• To be done
Lay out as a numbered list the lines starting with the line containing "The width and" and going on through the line containing "click(980, 280)", with blank lines dropped. Include only those lines, and leave the pictures out.

• Material shown
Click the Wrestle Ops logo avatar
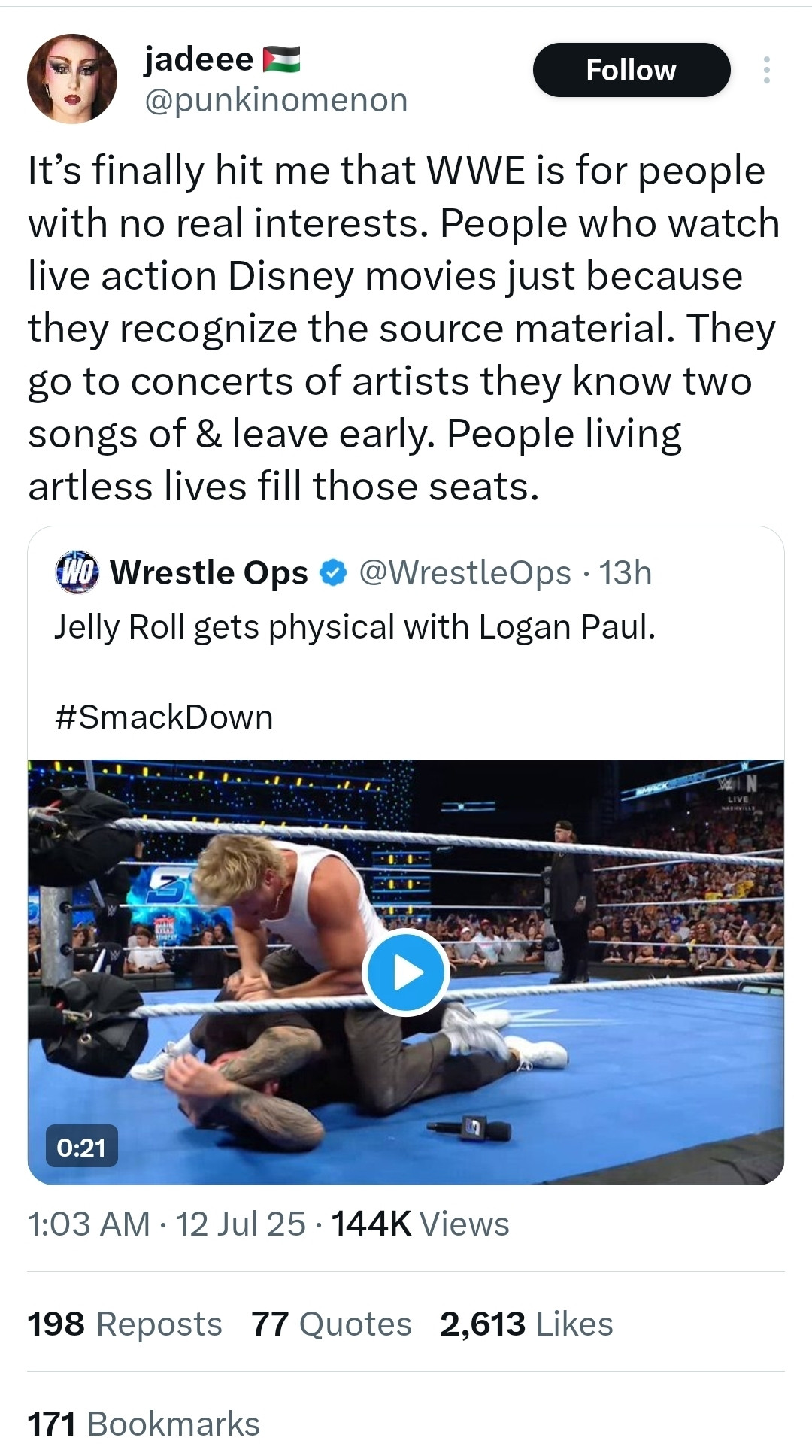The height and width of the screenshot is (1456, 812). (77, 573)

---

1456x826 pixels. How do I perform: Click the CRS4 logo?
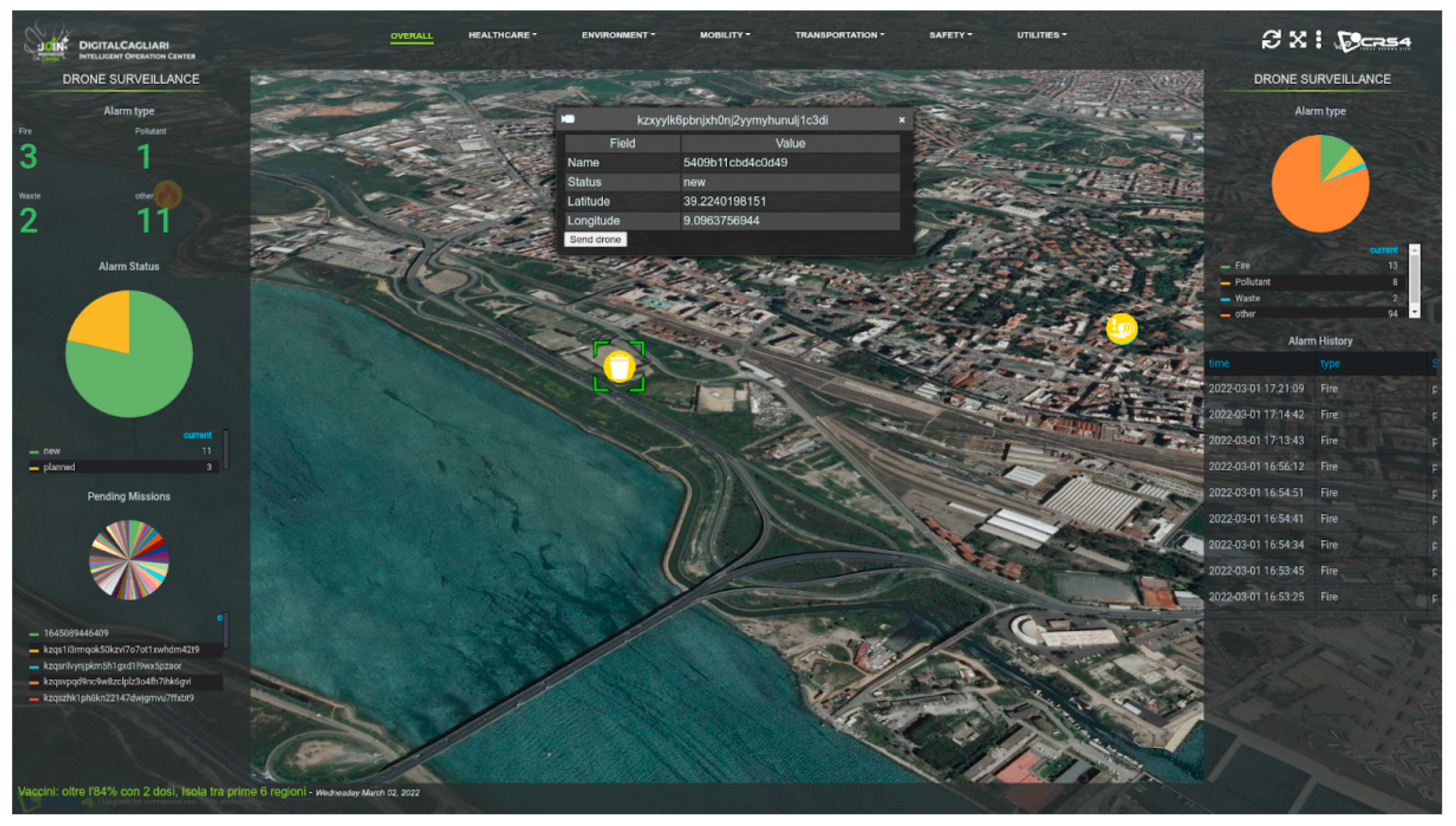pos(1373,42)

...

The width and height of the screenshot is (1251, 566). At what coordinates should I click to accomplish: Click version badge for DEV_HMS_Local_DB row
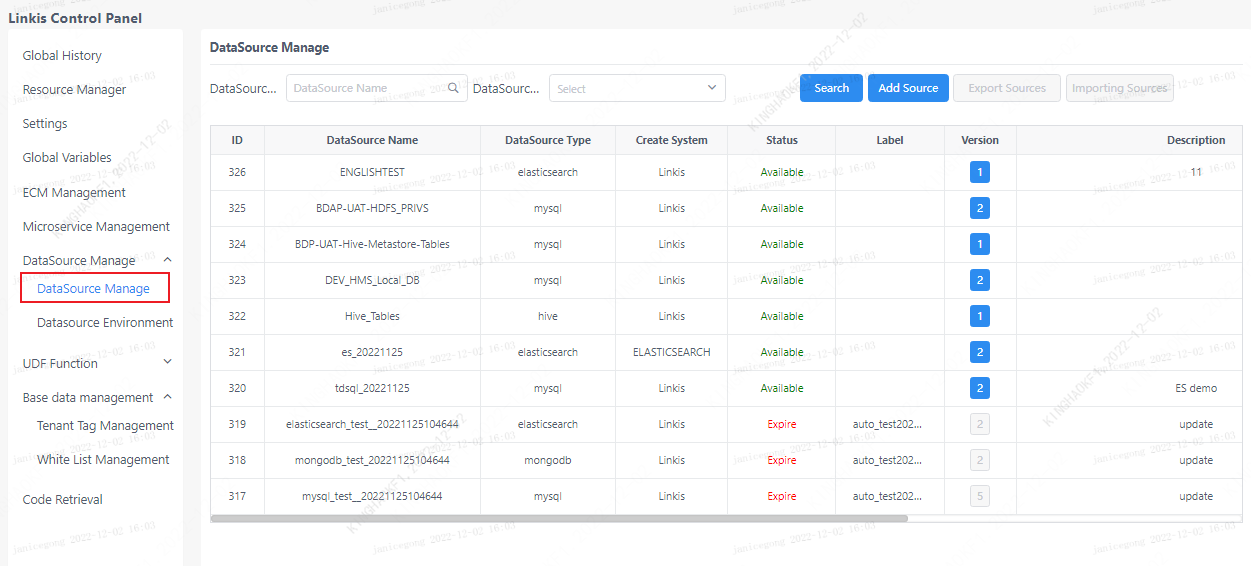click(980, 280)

• Problem solution
1. The width and height of the screenshot is (1251, 566). At what coordinates should I click to accomplish: Click version badge for DEV_HMS_Local_DB row
2. click(980, 280)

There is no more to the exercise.